C’est la douceur de ma Foi de croire que Dieu m’entend et qu’Il est là pour tous, pour chacun d’entre eux, et un peu dans mes mots.

à demain

Simplement

 

J’aimerais parfois retrouver la simplicité du tout petit enfant.
Celle qui n’a pas peur d’oser sans même bien savoir ou même sans savoir du tout.

Comme ma toute Petite-fille qui découvre les crayons et leur possible, laisse filer le feutre sur la page, croise les lignes sans vraiment attendre de résultats et s’émerveille de ça.
Il y a des traces de raté plein les petits doigts et c’est plutôt joli.

 

J’aimerais parfois que mes prières de Carême ressemblent à ça, qu’elles osent sans même bien savoir, laissent filer mes mercis sans rien attendre en retour et sachent encore s’émerveiller du beau, des petits riens, de la vie simplement.
Il y aura des ratés évidemment, des pardons à murmurer et ce sera simple.

 

à demain 😉

 

 

 

On accroche

On accroche des petites phrases à leur cœur au début de chaque journée, on essaie du moins. Chaque matin, depuis lundi, on s’est dit que ce serait bon pendant quatre semaines au collège, jusqu’aux prochaines vacances, de laisser des mots simples, des mots doux, des mots de joie, des mots qui font réfléchir.
On accroche des petites phrases à leur cœur de collégien: il y en a qui les reçoivent, d’autres sur qui ça doit glisser, et il y a ceux qui ne recevront rien du tout parce que leur cœur est bien trop encombré pour faire une petite place à quelques mots en cadeau.
On accroche des petites phrases en salle des profs aussi, les mêmes, parce qu’on s’est dit que ça ne ferait pas de mal de lire du bon, du bien, du bien oui, du bien on espère; on les accroche aussi à l’entrée du collège pour ceux qui passent, ceux qui entrent, ceux qui viennent là.

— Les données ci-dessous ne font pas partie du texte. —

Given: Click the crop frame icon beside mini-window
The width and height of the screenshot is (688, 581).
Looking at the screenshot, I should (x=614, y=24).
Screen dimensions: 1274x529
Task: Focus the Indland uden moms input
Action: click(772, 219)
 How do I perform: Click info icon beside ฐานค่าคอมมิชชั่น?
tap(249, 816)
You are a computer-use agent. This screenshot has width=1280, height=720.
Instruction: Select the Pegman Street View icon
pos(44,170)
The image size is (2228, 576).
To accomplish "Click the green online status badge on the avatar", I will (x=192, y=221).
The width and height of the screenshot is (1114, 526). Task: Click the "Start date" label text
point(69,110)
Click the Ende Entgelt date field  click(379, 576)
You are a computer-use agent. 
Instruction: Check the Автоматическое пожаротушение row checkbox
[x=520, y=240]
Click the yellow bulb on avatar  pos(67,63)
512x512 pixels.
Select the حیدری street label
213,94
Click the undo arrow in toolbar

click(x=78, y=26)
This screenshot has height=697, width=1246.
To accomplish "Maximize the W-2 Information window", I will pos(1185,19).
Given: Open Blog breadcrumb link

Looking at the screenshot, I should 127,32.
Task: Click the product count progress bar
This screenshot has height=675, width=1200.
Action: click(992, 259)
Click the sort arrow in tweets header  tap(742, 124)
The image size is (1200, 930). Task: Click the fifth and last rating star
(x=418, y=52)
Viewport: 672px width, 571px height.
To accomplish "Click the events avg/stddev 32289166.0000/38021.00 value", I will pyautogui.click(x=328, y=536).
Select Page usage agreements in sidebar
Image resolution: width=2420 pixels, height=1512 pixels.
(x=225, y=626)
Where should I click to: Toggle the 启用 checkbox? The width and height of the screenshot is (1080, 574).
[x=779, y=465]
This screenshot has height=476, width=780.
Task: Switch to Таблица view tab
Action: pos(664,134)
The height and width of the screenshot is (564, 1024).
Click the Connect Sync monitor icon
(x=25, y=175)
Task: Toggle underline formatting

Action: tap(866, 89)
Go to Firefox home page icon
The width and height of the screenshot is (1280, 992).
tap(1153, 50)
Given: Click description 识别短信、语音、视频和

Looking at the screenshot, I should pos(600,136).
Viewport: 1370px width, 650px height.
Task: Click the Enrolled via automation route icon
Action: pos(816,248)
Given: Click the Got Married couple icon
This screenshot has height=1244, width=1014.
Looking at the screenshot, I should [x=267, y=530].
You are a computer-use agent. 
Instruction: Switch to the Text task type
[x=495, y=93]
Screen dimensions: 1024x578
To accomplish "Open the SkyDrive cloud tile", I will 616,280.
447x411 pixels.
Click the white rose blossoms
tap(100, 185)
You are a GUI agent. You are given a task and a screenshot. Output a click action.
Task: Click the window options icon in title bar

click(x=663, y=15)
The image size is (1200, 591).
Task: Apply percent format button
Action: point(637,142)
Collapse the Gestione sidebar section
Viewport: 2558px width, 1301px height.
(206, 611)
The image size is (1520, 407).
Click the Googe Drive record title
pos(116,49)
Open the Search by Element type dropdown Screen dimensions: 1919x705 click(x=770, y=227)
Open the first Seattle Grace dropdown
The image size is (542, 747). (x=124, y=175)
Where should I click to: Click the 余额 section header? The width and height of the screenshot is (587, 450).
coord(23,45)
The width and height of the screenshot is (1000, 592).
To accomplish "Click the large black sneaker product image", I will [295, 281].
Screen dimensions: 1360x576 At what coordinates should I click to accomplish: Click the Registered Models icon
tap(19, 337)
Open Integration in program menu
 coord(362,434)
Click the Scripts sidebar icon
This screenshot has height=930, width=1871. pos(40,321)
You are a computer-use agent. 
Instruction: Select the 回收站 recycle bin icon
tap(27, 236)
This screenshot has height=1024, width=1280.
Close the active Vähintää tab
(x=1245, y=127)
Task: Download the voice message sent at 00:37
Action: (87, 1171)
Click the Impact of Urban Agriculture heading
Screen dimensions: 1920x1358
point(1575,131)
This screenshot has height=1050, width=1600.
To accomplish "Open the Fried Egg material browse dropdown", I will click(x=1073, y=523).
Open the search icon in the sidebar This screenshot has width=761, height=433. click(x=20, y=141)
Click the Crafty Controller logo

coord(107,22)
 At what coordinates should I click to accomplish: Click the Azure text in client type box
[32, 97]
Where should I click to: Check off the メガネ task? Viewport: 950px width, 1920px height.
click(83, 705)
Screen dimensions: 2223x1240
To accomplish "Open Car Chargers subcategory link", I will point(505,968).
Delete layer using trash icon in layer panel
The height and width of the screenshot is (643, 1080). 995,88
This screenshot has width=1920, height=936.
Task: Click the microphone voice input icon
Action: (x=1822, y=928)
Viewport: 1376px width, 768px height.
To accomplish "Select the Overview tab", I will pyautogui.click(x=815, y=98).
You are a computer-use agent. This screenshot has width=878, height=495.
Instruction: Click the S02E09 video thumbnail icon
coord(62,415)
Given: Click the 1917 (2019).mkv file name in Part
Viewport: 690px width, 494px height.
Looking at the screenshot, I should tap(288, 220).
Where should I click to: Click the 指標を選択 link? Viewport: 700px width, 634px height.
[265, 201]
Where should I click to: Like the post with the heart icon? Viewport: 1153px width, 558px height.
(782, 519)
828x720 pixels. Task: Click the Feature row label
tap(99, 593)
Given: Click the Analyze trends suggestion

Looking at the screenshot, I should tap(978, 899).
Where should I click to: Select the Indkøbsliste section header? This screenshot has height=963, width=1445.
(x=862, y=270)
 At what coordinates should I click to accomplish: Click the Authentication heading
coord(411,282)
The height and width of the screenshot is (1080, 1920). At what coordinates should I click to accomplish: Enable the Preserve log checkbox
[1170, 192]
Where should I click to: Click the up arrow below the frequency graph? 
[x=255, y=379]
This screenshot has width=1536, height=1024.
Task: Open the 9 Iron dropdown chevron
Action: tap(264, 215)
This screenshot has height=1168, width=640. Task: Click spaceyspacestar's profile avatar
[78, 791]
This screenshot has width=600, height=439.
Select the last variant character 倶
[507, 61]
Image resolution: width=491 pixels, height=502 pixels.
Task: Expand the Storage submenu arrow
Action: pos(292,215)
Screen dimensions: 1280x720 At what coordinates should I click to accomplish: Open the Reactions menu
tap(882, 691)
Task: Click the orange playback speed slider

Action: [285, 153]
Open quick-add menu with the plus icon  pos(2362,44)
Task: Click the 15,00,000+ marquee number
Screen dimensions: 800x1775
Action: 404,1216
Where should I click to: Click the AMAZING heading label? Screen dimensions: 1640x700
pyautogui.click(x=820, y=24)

On accroche. Vous savez comme un peu d’amour suspendu qui ne demande qu’à être attrapé si on veut, si on peut.

On approche, c’est presque pareil vous voyez.

On approche des bouts d’amour comme des bouts de Dieu tout près d’eux en leur disant des mots juste pour eux. Juste ça.
On approche, on s’approche. On voudrait bien entrer dans leurs cœurs mais non. C’est comme Dieu. Il s’approche, se fait proche, accroche des mots à nos vies, nous parle, nous retient parfois.
Mais il ne force pas les cœurs.

Une joie, cette liberté.

On accroche des petites phrases à leur vie chaque jour. Libre, libre à eux de les entendre, de les garder, de les oublier.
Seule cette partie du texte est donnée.